Systemic air embolism (SAE) is an uncommonly encountered but potentially catastrophic complication that trauma professionals will probably see only once or twice in their career. In a couple of very old papers (30-35 years!), it was said to occur in 4 to 14% of patients with severe lung trauma. The pathognomonic finding is complete cardiovascular collapse shortly after intubation and positive pressure ventilation of a patient with significant chest trauma.
SAE can occur after major blunt or penetrating injury. Normally, pressure in the pulmonary arterial and venous branches of the lungs is higher than that of air in the bronchi. If lung parenchyma is torn by gunshot, stab, or blunt pulmonary laceration, then blood can leak into the smaller airways. Unless a major vessel is torn, the volume lost is not of much consequence. A small amount of hemoptysis may be present.
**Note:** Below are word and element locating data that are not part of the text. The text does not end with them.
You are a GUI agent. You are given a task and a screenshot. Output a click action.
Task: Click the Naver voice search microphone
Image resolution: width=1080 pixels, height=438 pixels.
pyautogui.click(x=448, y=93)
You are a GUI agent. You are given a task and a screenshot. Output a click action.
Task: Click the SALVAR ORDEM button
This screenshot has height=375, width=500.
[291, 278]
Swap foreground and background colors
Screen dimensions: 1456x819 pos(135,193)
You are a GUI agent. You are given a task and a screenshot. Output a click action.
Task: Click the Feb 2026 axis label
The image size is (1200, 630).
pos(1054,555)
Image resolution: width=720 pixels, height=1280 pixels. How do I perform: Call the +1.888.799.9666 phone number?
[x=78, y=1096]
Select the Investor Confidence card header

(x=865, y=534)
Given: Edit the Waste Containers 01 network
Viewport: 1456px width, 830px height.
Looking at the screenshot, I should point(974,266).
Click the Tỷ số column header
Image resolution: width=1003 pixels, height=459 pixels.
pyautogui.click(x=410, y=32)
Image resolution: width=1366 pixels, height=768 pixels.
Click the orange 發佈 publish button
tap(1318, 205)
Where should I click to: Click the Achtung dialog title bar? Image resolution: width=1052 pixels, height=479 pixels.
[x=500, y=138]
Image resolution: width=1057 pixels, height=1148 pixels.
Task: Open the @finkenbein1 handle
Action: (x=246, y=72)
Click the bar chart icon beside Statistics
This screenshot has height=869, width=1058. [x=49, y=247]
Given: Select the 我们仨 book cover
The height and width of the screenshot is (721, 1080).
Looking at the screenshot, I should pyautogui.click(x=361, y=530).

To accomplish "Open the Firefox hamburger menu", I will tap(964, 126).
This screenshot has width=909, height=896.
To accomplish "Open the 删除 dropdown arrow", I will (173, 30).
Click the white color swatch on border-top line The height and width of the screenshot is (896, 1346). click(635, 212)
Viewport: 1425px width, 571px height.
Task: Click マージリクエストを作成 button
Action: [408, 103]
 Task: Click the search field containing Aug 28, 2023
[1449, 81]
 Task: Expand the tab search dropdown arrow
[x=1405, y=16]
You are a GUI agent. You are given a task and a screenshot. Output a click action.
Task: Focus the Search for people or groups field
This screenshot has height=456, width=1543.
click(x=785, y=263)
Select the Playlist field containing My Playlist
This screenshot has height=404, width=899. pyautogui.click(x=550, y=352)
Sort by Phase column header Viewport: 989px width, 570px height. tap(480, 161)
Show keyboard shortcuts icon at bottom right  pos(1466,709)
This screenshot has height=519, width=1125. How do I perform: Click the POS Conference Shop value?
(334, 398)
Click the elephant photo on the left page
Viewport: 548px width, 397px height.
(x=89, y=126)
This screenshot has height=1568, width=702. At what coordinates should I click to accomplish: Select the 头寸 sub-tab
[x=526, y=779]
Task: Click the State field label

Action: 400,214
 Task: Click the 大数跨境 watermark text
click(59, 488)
But if positive pressure is applied to the airways, air may be forced into those vascular structures. If the injury involves a pulmonary vein, the gas bubbles enter the left heart and and then the systemic circulation. Only a cc or two of air in the cerebral circulation or coronary arteries can cause a rapidly fatal condition.
How can a trauma professional suspect that a patient may be susceptible to SAE? Look for evidence of hemoptysis in patients with penetrating chest injury or severe blunt chest trauma. Unfortunately, this occurs in only a few patients and its absence is not helpful.
Always suspect SAE if your patient suffers circulatory collapse or arrest shortly after intubation and positive pressure ventilation. This is especially true in patients who were very stable up until that point. Ultrasound may be used to detect air bubbles in the left heart. Transesophageal echo is even better, but not readily available in the ED.
What can be done if your patient (nearly) arrests after intubation and you suspect SAE? The recommended treatment is single lung ventilation and thoracotomy on the injured side. The injured side is obvious in patients with unilateral penetrating injury, but much more difficult to determine in blunt trauma where either lung may be involved. A quick chest x-ray could be obtained, but may not localize the injured lung.
If the left lung is involved, push the endotracheal tube into the right mainstem bronchus to eliminate the abnormal pressure gradient in the injured lung. If the right lung in injured, a dual lumen endotracheal tube should be inserted for single-lung ventilation. Unfortunately, this requires fiberoptic tools and is not available in the field or most emergency departments.
If single-lung ventilation can be accomplished, this may buy some time to try to resuscitate your patient. A thoracotomy of the injured side can also be carried out to occlude the hilum of the lung in an attempt to stop any further embolism. Initial clamping should be carried out by hand, as using a crushing clamp commits the patient to an emergency pneumonectomy (if they survive beyond this point).
Overall survival is dismal. Old data suggests that more than 80% of blunt trauma victims with SAE die, as well as half of patients with penetrating injury. These numbers are even lower once the patient arrests. The key to survival is avoiding unnecessary intubation in patients with potential SAE, and moving to single-lung ventilation quickly in those who have developed it.